▶ _Task instructions_: Print the records below word for word, but leave out the pictures.

Collected data
——

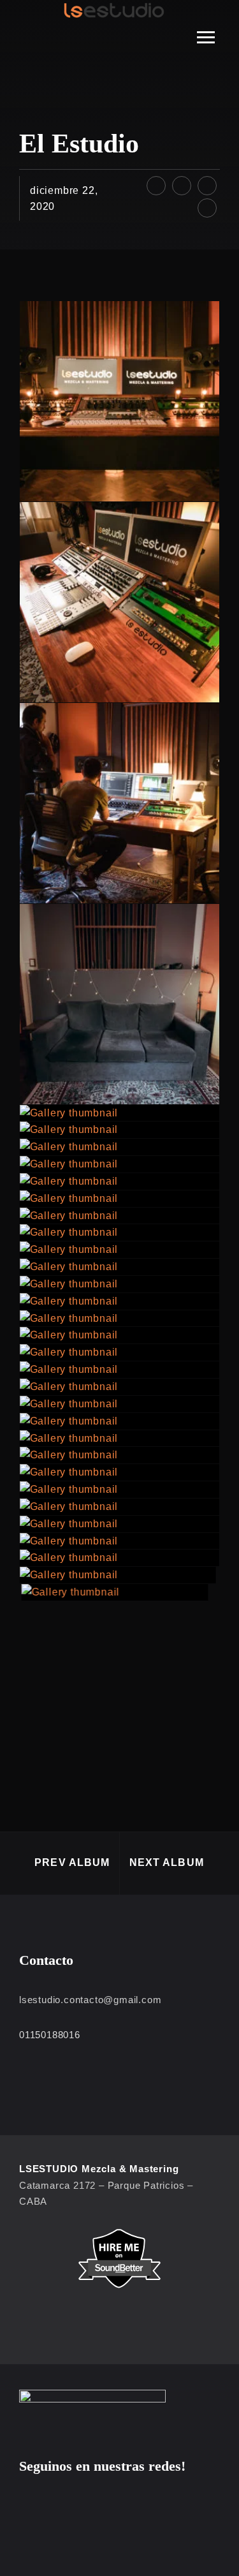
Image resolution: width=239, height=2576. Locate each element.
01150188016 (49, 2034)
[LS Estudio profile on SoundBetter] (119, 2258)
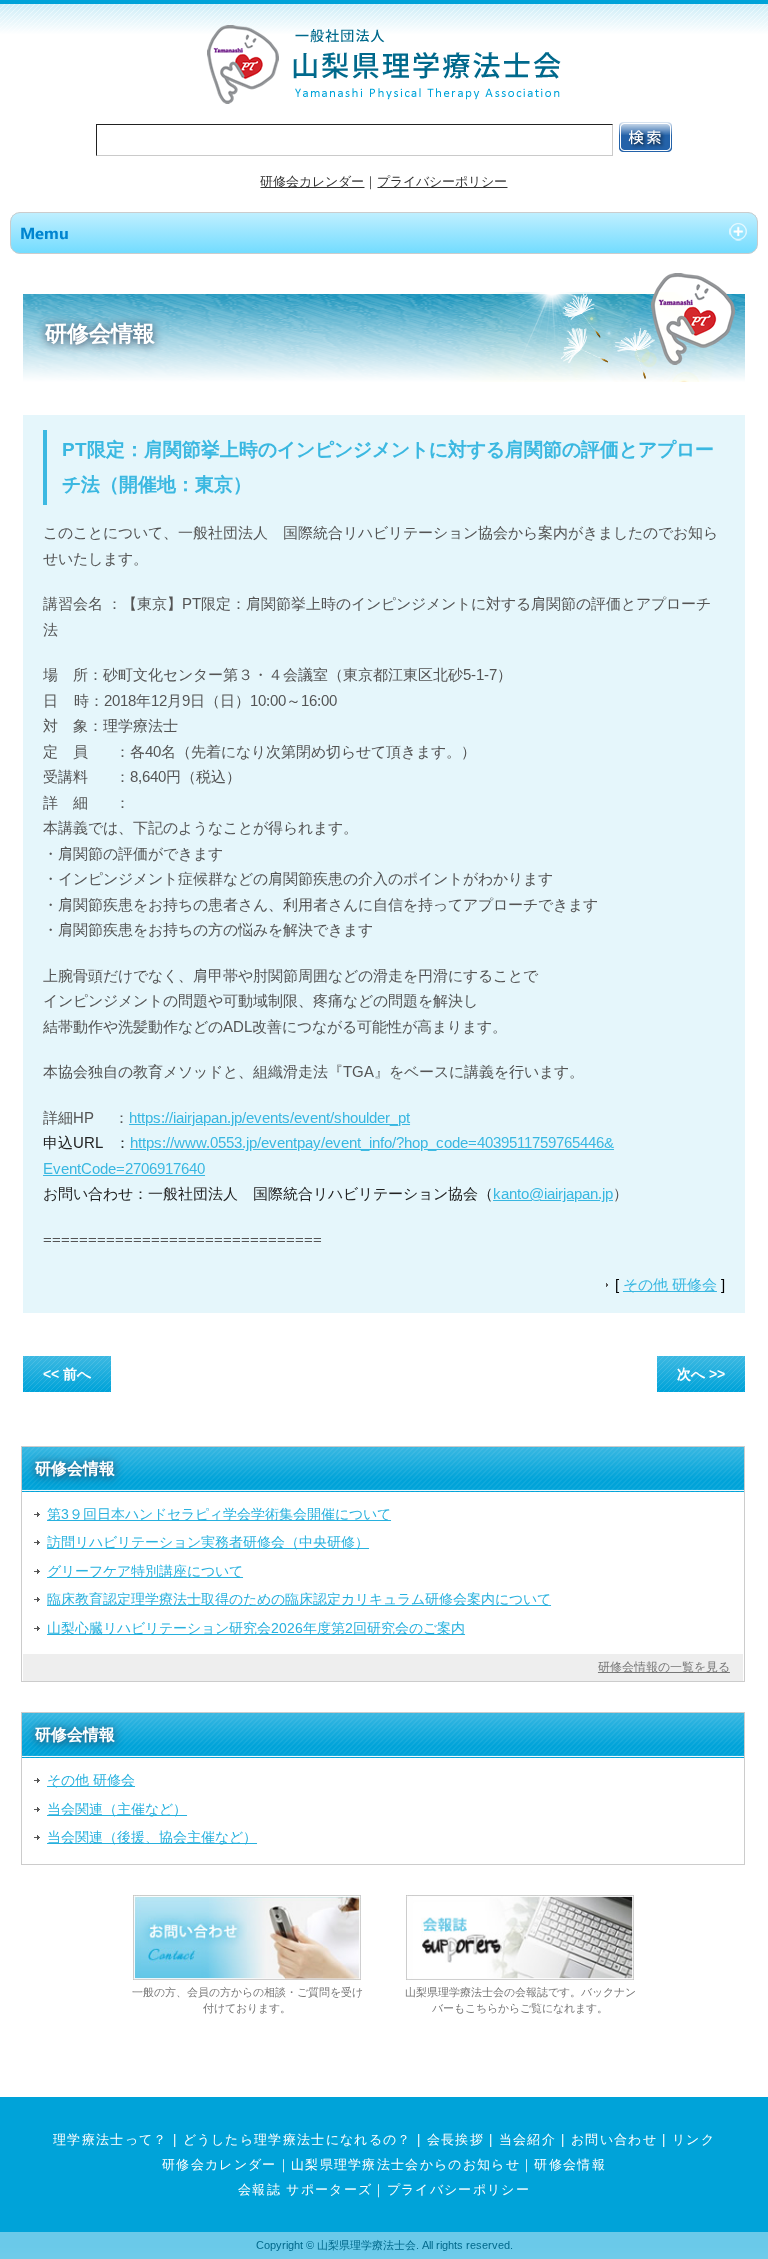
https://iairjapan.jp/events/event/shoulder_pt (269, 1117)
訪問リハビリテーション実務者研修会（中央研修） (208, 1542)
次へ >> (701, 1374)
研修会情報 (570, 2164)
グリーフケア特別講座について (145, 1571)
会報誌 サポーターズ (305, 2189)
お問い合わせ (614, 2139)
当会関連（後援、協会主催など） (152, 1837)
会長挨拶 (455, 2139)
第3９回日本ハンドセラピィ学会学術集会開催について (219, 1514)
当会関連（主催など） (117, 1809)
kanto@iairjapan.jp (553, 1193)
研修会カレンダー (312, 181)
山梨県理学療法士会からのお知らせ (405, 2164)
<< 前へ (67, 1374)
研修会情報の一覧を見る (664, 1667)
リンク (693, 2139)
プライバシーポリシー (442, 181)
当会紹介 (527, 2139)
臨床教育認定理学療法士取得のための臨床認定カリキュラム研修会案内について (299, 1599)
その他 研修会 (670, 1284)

——

▶ _Output below_:
Image resolution: width=239, height=2576. Locate each element.
01150188016 (49, 2034)
[LS Estudio profile on SoundBetter] (119, 2258)
https://iairjapan.jp/events/event/shoulder_pt (269, 1117)
訪問リハビリテーション実務者研修会（中央研修） (208, 1542)
次へ >> (701, 1374)
研修会情報 (570, 2164)
グリーフケア特別講座について (145, 1571)
会報誌 サポーターズ (305, 2189)
お問い合わせ (614, 2139)
当会関連（後援、協会主催など） (152, 1837)
会長挨拶 (455, 2139)
第3９回日本ハンドセラピィ学会学術集会開催について (219, 1514)
当会関連（主催など） (117, 1809)
kanto@iairjapan.jp (553, 1193)
研修会カレンダー (312, 181)
山梨県理学療法士会からのお知らせ (405, 2164)
<< 前へ (67, 1374)
研修会情報の一覧を見る (664, 1667)
リンク (693, 2139)
プライバシーポリシー (442, 181)
当会紹介 (527, 2139)
臨床教育認定理学療法士取得のための臨床認定カリキュラム研修会案内について (299, 1599)
その他 研修会 (670, 1284)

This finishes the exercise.